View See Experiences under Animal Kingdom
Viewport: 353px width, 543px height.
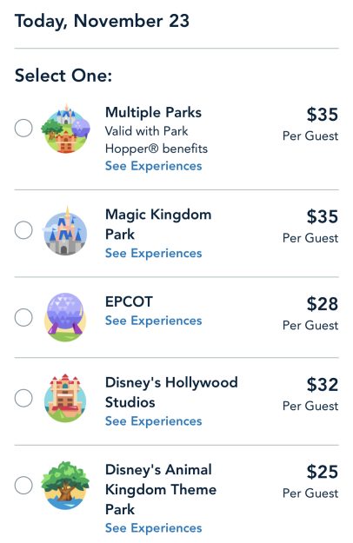[154, 528]
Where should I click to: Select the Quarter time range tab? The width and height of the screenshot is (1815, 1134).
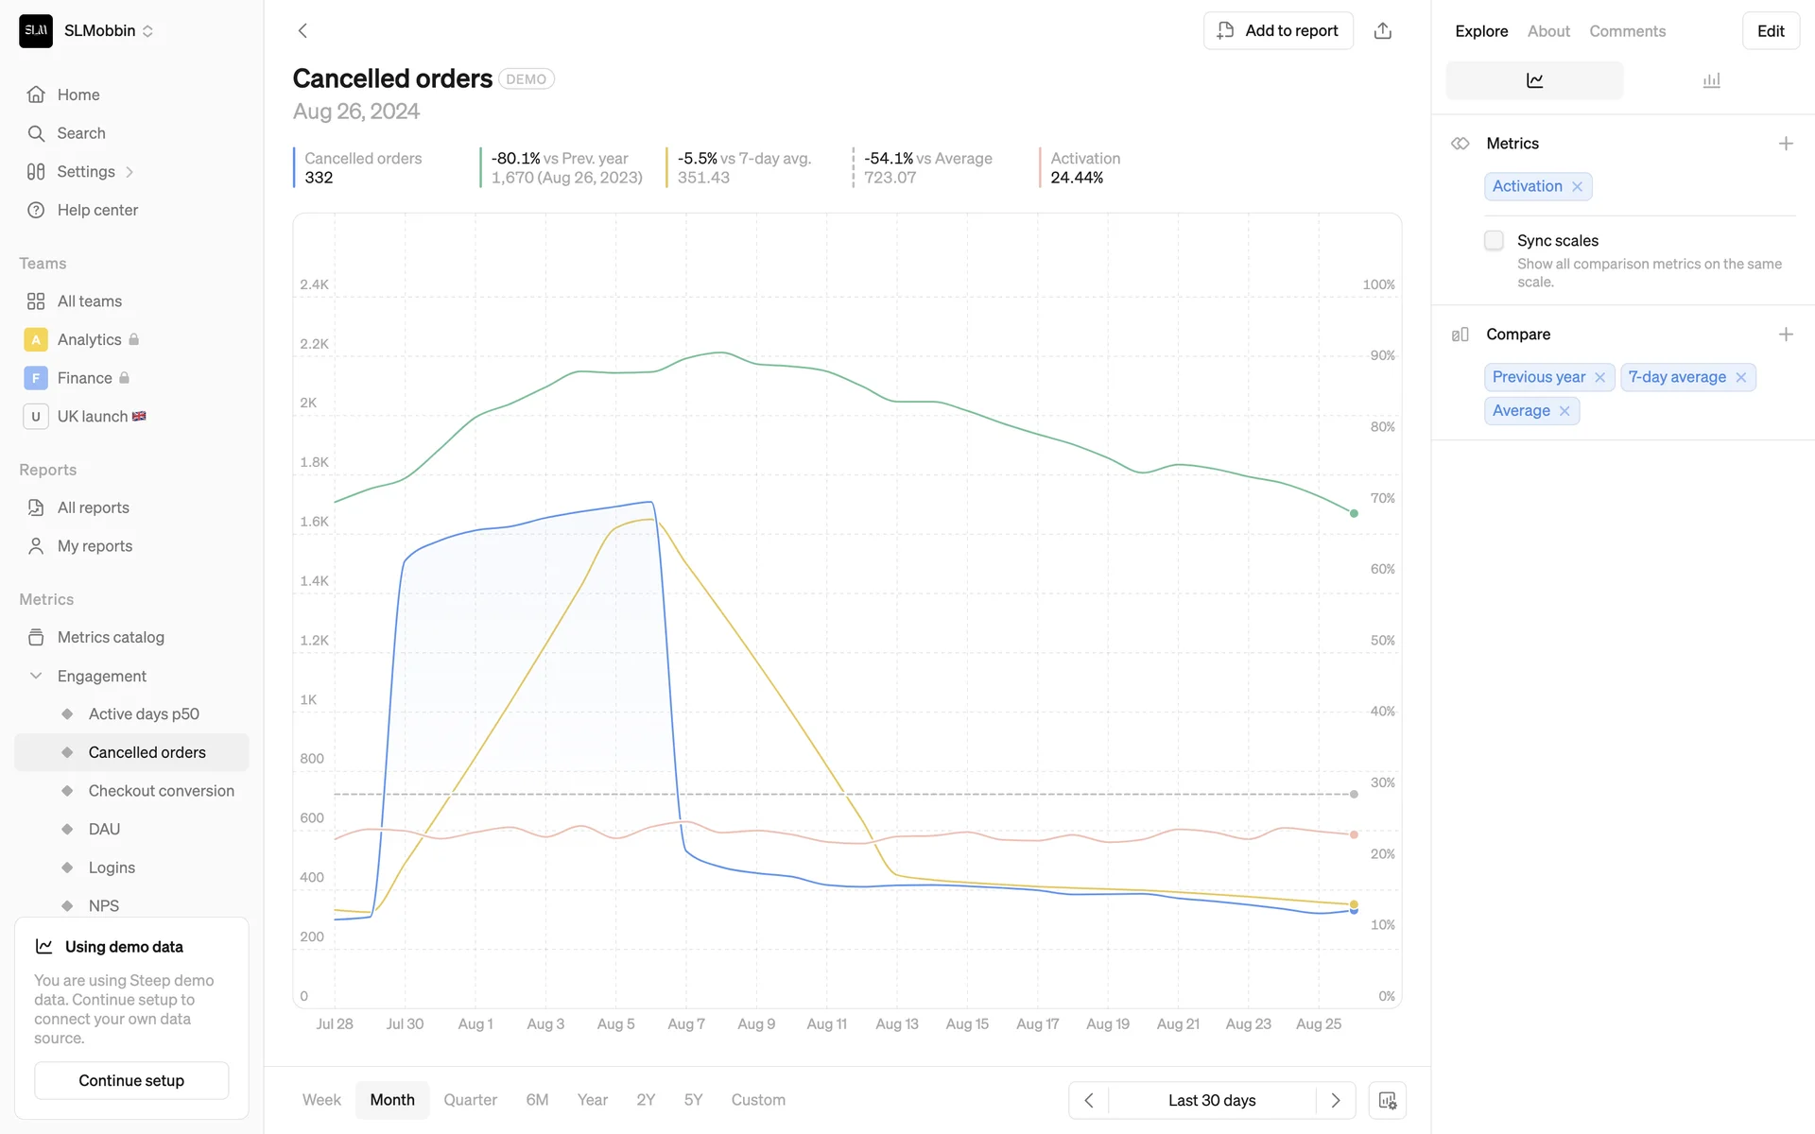470,1100
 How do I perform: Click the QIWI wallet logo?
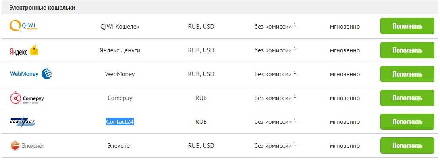tap(23, 26)
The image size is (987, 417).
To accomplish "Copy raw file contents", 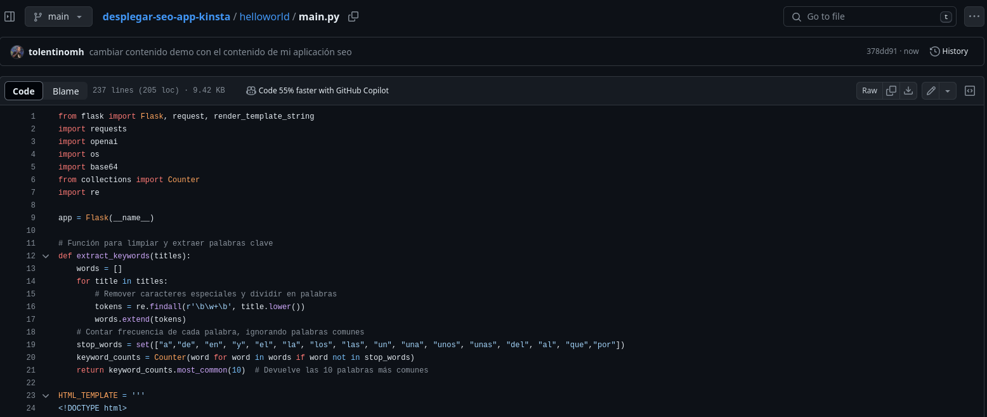I will click(891, 90).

→ **PROBLEM STATEMENT**
Count how many lines of the records contain the string "height", matching case exactly, and reply with only that number.

→ **SOLVED PROBLEM**
2